Local residents expressed their frustration this month to a delegation of Democratic members of Congress and state elected officials who traveled to see the operation firsthand. Representative Joaquin Castro, who represents San Antonio, said he was troubled to hear that Governor Abbott’s program was improperly interfering in an area that is under federal jurisdiction, using land that belongs to private citizens.

“What he likes to do is scare Texans that there’s a bunch of people coming across the river coming here to harm you,” Mr. Castro said.

City officials have also become less welcoming of the state operation.

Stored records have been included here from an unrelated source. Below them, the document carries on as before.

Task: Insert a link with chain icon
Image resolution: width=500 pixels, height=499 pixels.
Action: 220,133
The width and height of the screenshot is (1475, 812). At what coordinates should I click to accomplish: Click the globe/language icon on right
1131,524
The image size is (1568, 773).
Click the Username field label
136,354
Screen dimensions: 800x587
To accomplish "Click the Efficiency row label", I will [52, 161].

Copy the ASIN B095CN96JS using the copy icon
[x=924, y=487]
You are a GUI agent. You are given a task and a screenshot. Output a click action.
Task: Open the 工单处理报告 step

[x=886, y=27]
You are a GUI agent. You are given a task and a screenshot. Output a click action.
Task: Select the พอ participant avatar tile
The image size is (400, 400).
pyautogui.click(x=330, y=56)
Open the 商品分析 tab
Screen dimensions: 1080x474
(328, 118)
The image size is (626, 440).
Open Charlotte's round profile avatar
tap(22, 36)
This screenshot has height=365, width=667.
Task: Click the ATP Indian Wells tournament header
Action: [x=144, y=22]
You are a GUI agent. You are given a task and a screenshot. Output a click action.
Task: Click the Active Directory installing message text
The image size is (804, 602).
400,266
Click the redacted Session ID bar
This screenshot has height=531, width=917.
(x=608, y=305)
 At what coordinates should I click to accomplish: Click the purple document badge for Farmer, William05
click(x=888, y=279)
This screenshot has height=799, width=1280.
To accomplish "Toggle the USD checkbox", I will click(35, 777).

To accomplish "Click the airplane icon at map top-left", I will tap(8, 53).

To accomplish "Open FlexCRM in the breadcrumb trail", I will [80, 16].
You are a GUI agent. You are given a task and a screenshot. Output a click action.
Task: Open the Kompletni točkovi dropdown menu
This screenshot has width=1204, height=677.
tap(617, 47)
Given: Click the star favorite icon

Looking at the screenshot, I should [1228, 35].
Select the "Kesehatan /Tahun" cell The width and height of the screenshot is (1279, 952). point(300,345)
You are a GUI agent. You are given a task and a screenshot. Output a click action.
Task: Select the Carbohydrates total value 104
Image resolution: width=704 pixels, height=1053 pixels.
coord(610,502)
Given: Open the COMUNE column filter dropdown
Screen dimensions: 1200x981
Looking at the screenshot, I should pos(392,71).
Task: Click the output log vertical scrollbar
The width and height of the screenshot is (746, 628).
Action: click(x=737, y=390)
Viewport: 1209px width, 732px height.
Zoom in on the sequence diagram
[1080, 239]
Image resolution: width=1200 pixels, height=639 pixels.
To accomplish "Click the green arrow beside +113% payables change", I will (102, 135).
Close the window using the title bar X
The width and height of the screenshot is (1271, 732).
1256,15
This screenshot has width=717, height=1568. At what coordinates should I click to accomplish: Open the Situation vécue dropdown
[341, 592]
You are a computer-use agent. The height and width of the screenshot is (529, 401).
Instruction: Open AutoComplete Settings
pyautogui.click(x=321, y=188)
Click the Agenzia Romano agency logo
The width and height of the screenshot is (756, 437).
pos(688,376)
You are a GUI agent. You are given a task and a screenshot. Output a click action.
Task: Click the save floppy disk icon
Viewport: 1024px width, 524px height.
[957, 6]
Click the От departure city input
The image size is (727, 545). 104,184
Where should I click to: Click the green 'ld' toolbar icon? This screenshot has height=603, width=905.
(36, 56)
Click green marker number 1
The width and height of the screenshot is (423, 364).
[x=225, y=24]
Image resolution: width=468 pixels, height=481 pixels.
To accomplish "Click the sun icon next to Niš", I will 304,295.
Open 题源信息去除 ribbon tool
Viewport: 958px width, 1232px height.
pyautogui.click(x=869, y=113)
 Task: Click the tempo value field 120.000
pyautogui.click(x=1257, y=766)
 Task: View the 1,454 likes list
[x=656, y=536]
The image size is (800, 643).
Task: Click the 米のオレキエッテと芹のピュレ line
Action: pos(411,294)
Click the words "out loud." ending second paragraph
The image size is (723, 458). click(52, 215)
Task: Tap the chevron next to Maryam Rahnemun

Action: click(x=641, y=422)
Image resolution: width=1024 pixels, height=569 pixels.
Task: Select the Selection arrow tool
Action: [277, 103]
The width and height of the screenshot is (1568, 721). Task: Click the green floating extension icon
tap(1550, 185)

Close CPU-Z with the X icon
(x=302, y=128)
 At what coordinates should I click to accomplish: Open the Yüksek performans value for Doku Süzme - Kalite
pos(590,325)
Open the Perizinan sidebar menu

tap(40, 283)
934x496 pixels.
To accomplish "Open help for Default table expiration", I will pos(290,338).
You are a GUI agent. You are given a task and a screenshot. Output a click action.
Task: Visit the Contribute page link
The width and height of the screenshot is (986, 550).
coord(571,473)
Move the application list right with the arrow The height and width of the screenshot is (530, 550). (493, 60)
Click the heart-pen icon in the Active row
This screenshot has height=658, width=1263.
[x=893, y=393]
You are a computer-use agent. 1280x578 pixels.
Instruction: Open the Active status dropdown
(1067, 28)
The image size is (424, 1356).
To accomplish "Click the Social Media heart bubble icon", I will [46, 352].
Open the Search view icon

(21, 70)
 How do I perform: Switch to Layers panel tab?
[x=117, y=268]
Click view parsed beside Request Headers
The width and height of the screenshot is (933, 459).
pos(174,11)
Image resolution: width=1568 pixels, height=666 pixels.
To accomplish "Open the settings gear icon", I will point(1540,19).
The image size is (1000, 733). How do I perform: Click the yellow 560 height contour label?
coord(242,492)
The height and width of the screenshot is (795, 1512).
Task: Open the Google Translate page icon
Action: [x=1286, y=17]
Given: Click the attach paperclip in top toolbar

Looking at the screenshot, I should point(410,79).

Mr. Salinas, the mayor of Eagle Pass, who once publicly proclaimed his support for Operation Lone Star and still supports an increased law enforcement presence at the border, said he had soured on the more aggressive tactics lately on display.

Mr. Salinas said he initially agreed to allow state police to make many migrant arrests on city-owned land in Shelby Park. But local residents, fed up with the park being unavailable to them, pushed the Eagle Pass City Council recently to revoke that permission.

Mr. Salinas said he had declined a recent request from the state to construct a gate on a boat ramp near the river.

“They said, ‘Well, we just wanted to ask you. We are going to put it in anyway because we are under an emergency declaration by the governor. That’s our authority,’” he said.

He said that decisions about immigration needed to come from Washington, not just the state, and that they were about more than providing additional security on the border.

“We do not have the answers at the local level,” he said. “The federal government needs immigration reform. That’s been talked about for the last 30 years.”